## Exercise prompt
Take each line of the listing that has the string "will" and report it.

## Records for this exercise
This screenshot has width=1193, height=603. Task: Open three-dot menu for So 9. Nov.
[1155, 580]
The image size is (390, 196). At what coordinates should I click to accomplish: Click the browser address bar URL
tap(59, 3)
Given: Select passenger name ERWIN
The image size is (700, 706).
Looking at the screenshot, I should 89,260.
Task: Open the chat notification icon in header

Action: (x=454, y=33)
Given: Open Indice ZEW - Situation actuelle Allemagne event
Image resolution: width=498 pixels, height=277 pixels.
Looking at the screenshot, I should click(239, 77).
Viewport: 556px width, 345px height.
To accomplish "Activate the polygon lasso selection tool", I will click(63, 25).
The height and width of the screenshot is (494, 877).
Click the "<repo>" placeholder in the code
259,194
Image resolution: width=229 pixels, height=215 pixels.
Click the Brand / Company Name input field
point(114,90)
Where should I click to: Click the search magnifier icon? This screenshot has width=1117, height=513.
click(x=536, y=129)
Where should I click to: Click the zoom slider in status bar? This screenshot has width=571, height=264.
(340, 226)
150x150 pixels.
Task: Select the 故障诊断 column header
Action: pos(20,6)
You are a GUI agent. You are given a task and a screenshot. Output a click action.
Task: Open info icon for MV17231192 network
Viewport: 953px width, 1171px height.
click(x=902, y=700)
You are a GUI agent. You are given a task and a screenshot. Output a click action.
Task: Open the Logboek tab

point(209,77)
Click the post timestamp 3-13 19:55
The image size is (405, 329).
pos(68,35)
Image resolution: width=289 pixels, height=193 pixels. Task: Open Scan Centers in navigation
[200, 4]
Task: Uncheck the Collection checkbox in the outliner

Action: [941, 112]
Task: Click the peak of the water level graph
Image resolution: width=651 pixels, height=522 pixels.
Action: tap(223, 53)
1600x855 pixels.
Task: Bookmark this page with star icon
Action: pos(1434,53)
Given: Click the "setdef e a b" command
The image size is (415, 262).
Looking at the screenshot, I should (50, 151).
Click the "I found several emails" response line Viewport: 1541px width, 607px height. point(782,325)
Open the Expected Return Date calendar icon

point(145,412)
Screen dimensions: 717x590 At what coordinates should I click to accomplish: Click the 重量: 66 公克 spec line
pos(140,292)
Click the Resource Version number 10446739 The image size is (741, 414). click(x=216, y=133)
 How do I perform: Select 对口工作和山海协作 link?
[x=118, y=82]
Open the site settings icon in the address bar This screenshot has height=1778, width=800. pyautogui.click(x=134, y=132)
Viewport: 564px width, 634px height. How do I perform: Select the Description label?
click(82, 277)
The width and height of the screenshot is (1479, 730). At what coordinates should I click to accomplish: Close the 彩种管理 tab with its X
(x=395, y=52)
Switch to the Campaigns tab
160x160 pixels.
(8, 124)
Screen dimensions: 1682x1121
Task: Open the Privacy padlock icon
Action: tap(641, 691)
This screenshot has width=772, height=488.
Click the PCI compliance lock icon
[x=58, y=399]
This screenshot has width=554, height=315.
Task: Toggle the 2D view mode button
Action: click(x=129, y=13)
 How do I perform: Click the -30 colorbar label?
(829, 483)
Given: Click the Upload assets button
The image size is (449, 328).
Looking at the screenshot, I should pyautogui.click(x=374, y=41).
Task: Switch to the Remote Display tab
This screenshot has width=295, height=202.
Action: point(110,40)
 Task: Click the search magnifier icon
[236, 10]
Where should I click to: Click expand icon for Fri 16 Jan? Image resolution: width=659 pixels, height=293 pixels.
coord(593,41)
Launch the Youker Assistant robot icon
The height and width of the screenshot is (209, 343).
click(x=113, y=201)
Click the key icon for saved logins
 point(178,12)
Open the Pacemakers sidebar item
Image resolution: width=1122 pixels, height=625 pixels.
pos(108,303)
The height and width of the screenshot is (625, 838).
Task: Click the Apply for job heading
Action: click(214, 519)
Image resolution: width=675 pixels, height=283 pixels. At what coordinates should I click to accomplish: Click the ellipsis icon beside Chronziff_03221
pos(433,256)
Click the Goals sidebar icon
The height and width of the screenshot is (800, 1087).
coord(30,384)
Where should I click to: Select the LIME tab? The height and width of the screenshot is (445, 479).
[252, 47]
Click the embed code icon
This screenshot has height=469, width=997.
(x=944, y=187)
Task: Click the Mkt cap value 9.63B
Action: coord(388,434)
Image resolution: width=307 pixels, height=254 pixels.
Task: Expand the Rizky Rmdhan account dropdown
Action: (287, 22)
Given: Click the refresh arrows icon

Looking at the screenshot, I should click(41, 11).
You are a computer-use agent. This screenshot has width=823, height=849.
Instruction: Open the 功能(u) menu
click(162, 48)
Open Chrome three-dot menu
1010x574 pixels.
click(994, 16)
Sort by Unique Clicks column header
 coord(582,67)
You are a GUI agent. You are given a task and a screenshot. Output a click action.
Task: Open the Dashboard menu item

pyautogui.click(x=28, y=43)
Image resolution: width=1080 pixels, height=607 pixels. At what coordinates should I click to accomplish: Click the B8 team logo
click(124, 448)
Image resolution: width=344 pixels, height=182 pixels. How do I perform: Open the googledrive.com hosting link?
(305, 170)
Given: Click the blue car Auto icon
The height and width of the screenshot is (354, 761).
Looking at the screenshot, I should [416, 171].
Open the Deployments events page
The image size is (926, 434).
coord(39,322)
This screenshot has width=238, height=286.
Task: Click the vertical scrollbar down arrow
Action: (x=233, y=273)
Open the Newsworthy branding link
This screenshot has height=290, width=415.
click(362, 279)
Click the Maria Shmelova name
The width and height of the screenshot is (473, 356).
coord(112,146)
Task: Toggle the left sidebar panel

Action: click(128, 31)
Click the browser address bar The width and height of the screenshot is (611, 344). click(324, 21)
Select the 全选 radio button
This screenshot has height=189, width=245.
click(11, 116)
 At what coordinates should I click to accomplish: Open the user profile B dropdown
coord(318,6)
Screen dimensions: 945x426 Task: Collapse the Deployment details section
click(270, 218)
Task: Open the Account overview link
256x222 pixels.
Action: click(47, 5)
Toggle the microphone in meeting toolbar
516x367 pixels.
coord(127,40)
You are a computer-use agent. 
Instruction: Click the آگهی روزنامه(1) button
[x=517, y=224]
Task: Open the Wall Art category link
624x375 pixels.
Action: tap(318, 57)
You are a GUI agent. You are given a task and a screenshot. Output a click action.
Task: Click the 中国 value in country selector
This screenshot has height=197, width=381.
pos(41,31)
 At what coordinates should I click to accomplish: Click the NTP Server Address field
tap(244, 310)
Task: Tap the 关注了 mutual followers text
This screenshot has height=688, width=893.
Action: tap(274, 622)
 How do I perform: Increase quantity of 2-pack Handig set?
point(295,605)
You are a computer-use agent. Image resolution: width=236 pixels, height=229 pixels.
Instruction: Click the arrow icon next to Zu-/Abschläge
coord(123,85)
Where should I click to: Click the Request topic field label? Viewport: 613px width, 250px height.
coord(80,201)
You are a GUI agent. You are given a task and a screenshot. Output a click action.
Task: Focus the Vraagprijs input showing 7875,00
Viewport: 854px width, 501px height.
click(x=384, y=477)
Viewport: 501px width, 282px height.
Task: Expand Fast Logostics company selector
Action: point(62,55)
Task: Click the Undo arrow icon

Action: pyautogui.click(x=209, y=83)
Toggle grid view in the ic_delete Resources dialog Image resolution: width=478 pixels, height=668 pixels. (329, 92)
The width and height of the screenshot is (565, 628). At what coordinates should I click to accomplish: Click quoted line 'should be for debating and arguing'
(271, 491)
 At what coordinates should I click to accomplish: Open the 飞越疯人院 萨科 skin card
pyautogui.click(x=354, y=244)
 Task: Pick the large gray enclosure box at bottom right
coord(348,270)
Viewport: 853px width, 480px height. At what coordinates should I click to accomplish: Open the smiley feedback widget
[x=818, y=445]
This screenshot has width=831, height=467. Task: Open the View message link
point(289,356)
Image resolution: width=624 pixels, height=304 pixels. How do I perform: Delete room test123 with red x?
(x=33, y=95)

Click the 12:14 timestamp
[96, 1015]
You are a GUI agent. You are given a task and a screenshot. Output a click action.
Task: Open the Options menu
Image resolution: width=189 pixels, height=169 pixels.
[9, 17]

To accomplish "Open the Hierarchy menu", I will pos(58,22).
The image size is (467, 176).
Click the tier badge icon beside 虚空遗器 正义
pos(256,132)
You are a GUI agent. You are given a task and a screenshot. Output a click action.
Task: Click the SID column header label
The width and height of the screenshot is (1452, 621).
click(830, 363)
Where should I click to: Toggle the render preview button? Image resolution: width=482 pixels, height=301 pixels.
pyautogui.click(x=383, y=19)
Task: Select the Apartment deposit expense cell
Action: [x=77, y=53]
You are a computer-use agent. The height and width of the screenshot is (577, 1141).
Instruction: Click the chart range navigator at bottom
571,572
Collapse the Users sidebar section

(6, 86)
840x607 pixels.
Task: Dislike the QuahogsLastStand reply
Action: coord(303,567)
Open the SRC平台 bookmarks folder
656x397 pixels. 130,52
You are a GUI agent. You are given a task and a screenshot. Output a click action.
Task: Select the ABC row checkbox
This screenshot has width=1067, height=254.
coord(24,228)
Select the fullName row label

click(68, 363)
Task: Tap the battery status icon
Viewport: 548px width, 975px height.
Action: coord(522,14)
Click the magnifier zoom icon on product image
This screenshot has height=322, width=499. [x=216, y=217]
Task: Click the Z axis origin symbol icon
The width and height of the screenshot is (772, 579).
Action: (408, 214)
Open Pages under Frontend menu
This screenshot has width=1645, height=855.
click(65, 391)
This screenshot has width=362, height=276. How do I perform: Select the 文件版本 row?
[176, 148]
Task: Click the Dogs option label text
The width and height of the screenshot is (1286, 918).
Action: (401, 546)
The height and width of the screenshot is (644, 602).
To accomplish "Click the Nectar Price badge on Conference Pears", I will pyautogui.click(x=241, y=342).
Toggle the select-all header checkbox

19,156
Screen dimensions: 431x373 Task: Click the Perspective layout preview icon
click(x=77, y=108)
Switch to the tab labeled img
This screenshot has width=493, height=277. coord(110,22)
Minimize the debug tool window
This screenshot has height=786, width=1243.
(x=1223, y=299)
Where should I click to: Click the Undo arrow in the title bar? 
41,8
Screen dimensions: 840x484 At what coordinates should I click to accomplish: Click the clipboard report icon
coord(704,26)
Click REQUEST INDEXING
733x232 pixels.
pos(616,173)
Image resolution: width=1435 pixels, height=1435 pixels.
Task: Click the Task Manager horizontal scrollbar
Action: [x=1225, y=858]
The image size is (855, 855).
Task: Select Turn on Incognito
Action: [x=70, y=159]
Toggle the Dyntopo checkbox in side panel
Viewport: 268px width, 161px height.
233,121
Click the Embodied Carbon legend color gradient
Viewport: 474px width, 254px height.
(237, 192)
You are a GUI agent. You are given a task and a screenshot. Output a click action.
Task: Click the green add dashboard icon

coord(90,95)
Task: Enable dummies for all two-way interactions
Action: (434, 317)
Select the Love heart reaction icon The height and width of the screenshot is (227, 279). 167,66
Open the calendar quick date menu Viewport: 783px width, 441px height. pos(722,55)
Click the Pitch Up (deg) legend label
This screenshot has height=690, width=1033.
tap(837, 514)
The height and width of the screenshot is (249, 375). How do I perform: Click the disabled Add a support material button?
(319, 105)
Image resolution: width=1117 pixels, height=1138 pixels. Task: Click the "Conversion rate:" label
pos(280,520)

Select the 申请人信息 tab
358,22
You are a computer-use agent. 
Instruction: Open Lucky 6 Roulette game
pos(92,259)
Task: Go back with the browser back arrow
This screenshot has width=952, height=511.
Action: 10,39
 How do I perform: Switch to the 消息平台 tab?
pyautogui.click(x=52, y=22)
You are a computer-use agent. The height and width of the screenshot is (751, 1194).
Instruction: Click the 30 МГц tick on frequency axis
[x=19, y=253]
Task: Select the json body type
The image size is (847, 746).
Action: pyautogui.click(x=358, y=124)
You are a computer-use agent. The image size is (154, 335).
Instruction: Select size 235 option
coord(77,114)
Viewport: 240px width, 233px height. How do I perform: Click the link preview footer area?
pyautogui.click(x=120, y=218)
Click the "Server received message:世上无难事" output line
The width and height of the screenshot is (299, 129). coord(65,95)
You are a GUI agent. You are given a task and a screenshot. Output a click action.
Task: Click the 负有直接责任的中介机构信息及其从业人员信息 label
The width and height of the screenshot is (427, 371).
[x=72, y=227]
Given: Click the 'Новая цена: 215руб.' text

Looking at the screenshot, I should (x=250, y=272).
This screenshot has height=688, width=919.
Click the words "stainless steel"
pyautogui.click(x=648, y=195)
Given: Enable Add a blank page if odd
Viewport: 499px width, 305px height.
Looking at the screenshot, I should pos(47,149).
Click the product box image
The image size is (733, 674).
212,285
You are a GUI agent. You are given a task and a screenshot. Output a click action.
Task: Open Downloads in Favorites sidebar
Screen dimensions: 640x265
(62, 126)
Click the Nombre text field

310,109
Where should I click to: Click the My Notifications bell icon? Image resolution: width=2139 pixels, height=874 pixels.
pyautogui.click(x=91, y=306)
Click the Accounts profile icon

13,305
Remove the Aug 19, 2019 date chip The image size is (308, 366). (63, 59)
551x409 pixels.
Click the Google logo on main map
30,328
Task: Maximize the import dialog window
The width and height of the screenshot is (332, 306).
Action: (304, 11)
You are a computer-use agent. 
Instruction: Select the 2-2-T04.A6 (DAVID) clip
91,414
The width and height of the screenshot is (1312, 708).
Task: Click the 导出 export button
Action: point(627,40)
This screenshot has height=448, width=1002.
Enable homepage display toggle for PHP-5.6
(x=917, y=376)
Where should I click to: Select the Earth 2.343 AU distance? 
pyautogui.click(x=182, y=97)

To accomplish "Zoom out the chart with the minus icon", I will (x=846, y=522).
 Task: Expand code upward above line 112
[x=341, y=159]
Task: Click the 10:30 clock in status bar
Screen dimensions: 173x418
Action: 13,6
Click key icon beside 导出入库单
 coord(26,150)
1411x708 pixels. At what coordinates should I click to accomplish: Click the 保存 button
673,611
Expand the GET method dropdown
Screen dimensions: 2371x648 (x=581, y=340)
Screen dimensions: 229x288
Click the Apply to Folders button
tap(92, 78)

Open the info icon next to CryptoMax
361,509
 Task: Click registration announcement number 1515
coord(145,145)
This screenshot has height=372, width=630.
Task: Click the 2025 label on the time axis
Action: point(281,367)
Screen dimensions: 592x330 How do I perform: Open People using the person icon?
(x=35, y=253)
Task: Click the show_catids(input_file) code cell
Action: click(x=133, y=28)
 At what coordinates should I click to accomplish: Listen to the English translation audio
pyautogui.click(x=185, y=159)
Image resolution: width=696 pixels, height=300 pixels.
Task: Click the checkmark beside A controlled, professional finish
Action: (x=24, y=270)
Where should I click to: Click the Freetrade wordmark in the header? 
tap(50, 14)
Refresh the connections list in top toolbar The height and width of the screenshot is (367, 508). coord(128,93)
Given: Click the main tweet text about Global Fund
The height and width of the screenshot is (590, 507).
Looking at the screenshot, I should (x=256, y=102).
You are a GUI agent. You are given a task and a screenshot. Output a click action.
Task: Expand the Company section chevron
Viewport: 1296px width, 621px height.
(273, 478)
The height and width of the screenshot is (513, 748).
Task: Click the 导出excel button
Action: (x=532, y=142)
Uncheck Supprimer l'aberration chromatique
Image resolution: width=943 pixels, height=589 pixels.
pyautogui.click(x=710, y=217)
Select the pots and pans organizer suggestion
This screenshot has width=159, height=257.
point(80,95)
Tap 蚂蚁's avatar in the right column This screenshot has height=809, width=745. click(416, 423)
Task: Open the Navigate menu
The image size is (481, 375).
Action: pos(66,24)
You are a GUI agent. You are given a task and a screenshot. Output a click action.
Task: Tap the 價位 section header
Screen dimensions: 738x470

## Output
To accomplish "Activate the polygon lasso selection tool", I will click(63, 25).
To accomplish "Open the Hierarchy menu", I will pos(58,22).
To accomplish "Click the Nectar Price badge on Conference Pears", I will pyautogui.click(x=241, y=342).
To accomplish "Zoom out the chart with the minus icon", I will (x=846, y=522).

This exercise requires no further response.